[Instructions for the task]:
Every line from the one that includes "[Laden im App Store] (459, 1699)" to the end of the entries should be written out exactly, with the first and last included.

----

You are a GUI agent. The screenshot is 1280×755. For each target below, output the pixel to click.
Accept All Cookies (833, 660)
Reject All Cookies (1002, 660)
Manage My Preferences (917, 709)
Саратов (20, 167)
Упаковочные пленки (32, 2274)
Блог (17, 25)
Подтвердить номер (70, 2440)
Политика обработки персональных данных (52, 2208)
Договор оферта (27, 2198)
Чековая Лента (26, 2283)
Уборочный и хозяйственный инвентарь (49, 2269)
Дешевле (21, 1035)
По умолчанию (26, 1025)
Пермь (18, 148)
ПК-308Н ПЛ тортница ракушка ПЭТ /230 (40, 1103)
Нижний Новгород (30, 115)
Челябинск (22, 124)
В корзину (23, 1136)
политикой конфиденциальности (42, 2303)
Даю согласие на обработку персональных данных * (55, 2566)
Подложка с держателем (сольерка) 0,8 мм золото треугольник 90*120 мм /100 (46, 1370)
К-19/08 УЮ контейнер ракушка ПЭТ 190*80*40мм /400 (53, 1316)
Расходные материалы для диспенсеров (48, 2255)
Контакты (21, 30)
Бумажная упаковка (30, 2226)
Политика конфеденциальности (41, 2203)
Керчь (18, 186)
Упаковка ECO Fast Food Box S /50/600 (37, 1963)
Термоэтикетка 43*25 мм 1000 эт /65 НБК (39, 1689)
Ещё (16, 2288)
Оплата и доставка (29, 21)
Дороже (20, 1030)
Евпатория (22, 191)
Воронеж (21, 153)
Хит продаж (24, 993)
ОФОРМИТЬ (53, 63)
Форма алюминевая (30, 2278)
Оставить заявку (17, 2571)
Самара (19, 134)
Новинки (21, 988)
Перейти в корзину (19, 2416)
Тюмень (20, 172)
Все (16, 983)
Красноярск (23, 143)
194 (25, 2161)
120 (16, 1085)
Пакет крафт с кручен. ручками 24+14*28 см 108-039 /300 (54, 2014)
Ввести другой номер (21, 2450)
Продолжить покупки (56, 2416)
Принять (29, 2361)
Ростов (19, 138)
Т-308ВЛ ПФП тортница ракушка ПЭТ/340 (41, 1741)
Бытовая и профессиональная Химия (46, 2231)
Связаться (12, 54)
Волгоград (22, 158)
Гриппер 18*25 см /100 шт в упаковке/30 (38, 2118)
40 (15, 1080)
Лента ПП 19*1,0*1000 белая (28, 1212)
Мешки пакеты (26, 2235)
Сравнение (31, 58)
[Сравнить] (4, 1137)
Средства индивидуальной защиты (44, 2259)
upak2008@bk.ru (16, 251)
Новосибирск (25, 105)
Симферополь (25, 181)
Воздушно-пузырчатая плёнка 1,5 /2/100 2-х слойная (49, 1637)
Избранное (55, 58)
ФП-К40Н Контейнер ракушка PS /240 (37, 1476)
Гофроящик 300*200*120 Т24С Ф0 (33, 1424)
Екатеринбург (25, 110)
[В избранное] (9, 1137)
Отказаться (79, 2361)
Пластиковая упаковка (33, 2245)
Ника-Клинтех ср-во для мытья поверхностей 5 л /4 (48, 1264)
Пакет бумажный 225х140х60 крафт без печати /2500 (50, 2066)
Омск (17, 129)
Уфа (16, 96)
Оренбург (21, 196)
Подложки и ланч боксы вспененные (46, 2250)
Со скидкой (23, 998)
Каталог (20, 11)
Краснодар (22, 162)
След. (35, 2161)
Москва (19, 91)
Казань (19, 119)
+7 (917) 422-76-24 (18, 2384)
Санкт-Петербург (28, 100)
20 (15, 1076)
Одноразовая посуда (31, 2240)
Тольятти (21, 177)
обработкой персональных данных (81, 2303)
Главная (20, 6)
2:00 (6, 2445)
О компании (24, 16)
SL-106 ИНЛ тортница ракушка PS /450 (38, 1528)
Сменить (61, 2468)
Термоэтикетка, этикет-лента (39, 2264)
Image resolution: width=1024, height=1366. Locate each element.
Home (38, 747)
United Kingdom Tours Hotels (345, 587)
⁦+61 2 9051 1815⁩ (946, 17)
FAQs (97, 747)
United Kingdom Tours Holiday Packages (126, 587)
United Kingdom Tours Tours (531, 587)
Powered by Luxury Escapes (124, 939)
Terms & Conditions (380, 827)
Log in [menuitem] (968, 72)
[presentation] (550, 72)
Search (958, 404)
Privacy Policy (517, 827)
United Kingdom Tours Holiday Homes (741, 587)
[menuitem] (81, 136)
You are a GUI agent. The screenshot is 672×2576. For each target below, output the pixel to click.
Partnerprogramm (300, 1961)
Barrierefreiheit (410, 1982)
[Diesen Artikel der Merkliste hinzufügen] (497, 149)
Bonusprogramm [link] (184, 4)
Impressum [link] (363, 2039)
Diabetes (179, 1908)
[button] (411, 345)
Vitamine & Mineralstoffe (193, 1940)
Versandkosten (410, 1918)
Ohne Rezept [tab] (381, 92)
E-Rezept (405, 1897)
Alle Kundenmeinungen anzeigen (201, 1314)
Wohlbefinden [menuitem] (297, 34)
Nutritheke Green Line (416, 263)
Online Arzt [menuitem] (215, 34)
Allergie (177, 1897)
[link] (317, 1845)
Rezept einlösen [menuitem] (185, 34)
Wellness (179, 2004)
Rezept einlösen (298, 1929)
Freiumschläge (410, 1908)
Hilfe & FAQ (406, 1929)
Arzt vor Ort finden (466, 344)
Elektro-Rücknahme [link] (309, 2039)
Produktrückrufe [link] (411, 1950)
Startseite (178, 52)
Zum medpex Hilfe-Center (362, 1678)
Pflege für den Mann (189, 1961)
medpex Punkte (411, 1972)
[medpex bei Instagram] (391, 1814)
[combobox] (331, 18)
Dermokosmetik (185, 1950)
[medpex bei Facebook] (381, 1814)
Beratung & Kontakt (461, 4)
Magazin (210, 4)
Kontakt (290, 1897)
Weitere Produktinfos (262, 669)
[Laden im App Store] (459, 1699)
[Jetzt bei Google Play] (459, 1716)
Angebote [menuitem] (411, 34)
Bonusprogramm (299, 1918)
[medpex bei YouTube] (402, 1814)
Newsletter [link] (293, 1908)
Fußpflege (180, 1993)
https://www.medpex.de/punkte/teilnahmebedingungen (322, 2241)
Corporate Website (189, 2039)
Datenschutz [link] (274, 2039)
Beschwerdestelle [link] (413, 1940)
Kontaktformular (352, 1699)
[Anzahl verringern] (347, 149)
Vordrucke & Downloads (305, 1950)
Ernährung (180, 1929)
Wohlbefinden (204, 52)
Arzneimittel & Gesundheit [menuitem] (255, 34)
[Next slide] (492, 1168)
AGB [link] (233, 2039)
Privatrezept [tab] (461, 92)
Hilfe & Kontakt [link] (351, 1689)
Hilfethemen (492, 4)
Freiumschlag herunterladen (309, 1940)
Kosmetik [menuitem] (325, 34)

----

[Task solution]:
[Laden im App Store] (459, 1699)
[Jetzt bei Google Play] (459, 1716)
Angebote [menuitem] (411, 34)
Bonusprogramm (299, 1918)
[medpex bei YouTube] (402, 1814)
Newsletter [link] (293, 1908)
Fußpflege (180, 1993)
https://www.medpex.de/punkte/teilnahmebedingungen (322, 2241)
Corporate Website (189, 2039)
Datenschutz [link] (274, 2039)
Beschwerdestelle [link] (413, 1940)
Kontaktformular (352, 1699)
[Anzahl verringern] (347, 149)
Vordrucke & Downloads (305, 1950)
Ernährung (180, 1929)
Wohlbefinden (204, 52)
Arzneimittel & Gesundheit [menuitem] (255, 34)
[Next slide] (492, 1168)
AGB [link] (233, 2039)
Privatrezept [tab] (461, 92)
Hilfe & Kontakt [link] (351, 1689)
Hilfethemen (492, 4)
Freiumschlag herunterladen (309, 1940)
Kosmetik [menuitem] (325, 34)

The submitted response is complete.